◆ **WHAT THE TASK ASKS**
Please return the Pam Nilsen book description below word for word, in full.

◆ **EXTRACT**
------

First published 1987; cover shown is the Women's Press (UK) first edition softcover. Cover art by Deborah Brown.
Radical feminist Pam Nilsen works at a left-wing Seattle printing shop by day and tries to sort out her confusing lesbian relationships by night. After farewelling her twin sister at the airport (Penny is bound for Nicaragua to help with the coffee bean harvest), Pam encounters two teenage girls on the drive home and offers them a lift. Struggling to drive her decrepit Volvo through a snowstorm, Pam is shocked to discover that one of the girls is unconscious, bleeding all over the backseat from a shocking head wound.
After the fatally wounded Rosalie is taken to hospital, Trish, the second teenager, does a runner with Pam's wallet and the days takings from the printing shop. She returns the next day however, tracking Pam down to her workplace. Pam senses the heavily made-up, big-breasted Trish knows more than she's saying about Rosalie's death. Trish is only 15 years old: a prostitute, drug addict and runaway.

------

◆ **LISTED ENTRIES**

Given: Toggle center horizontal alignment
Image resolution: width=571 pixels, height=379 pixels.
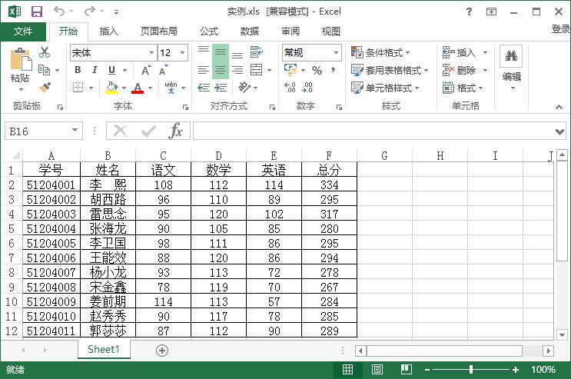Looking at the screenshot, I should tap(220, 70).
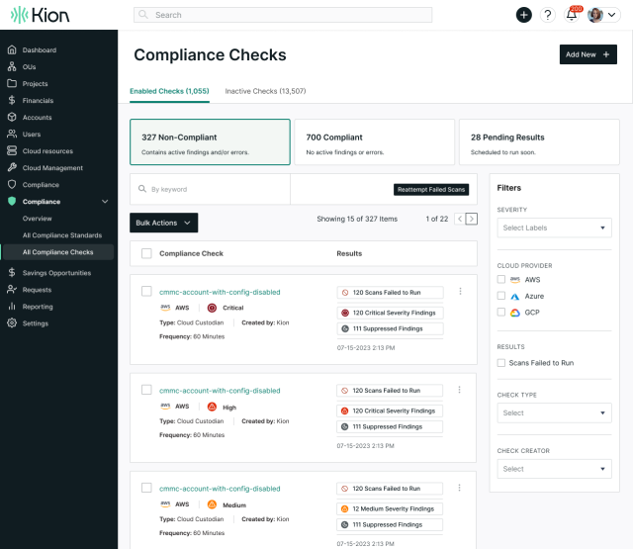The width and height of the screenshot is (633, 549).
Task: Open the Severity Select Labels dropdown
Action: coord(554,228)
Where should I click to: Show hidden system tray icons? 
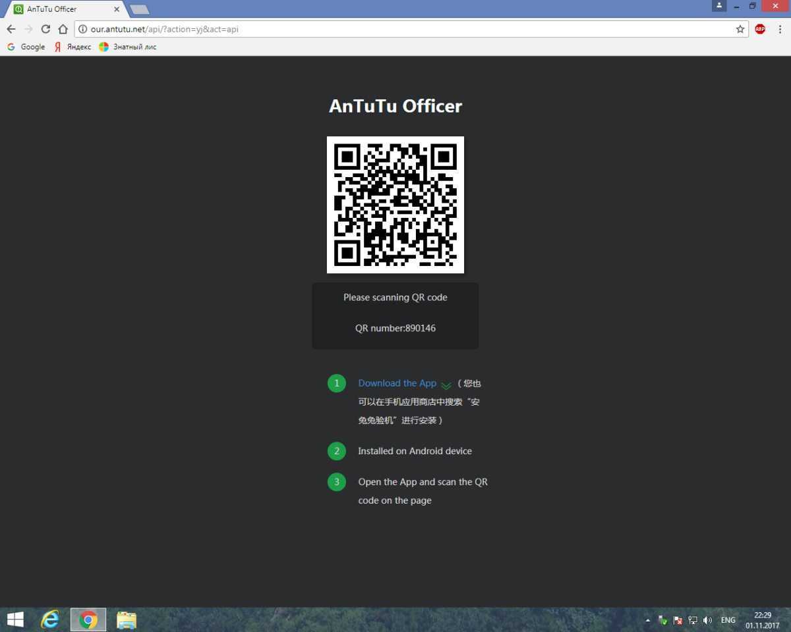(x=647, y=620)
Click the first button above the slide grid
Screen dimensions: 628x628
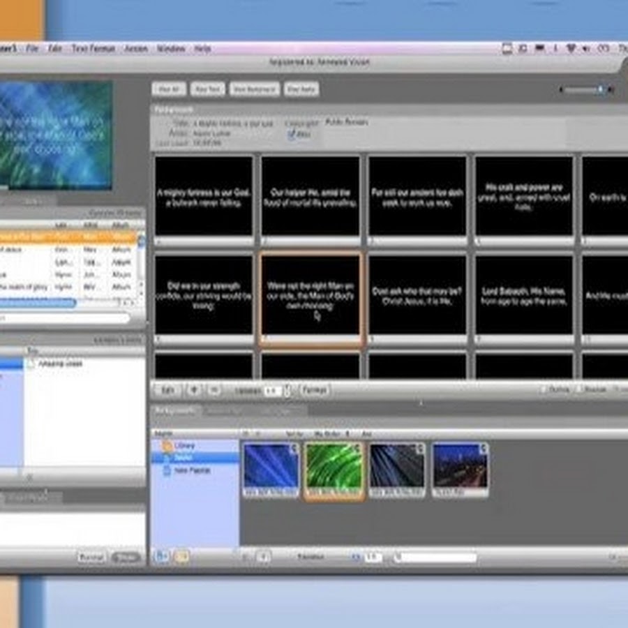(168, 89)
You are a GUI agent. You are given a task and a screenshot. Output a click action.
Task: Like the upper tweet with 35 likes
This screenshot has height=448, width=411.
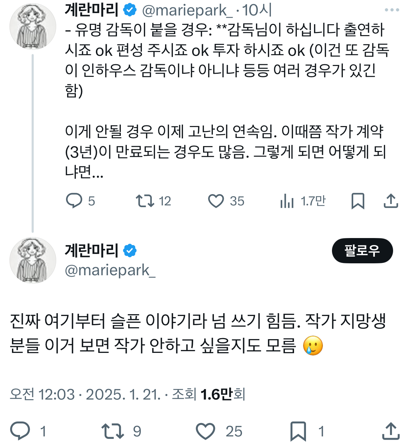click(216, 201)
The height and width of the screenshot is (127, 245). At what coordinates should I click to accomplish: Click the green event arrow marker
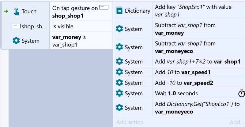tap(6, 11)
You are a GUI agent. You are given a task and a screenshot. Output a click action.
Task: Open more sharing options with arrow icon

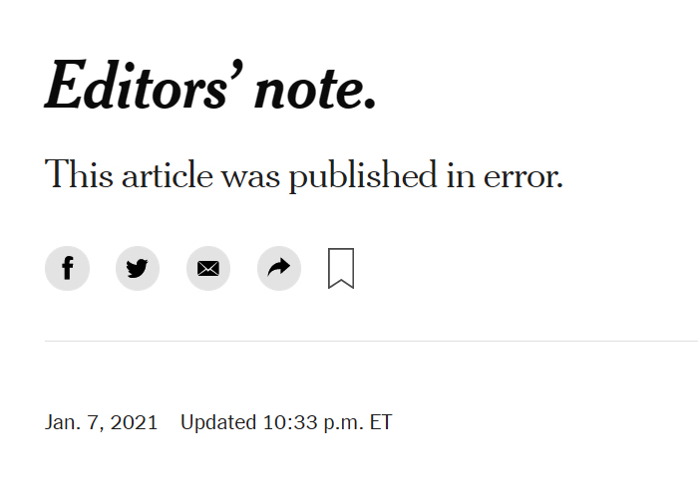click(x=279, y=269)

------

◆ **ANSWER AREA**
First published 1987; cover shown is the Women's Press (UK) first edition softcover. Cover art by Deborah Brown.
Radical feminist Pam Nilsen works at a left-wing Seattle printing shop by day and tries to sort out her confusing lesbian relationships by night. After farewelling her twin sister at the airport (Penny is bound for Nicaragua to help with the coffee bean harvest), Pam encounters two teenage girls on the drive home and offers them a lift. Struggling to drive her decrepit Volvo through a snowstorm, Pam is shocked to discover that one of the girls is unconscious, bleeding all over the backseat from a shocking head wound.
After the fatally wounded Rosalie is taken to hospital, Trish, the second teenager, does a runner with Pam's wallet and the days takings from the printing shop. She returns the next day however, tracking Pam down to her workplace. Pam senses the heavily made-up, big-breasted Trish knows more than she's saying about Rosalie's death. Trish is only 15 years old: a prostitute, drug addict and runaway.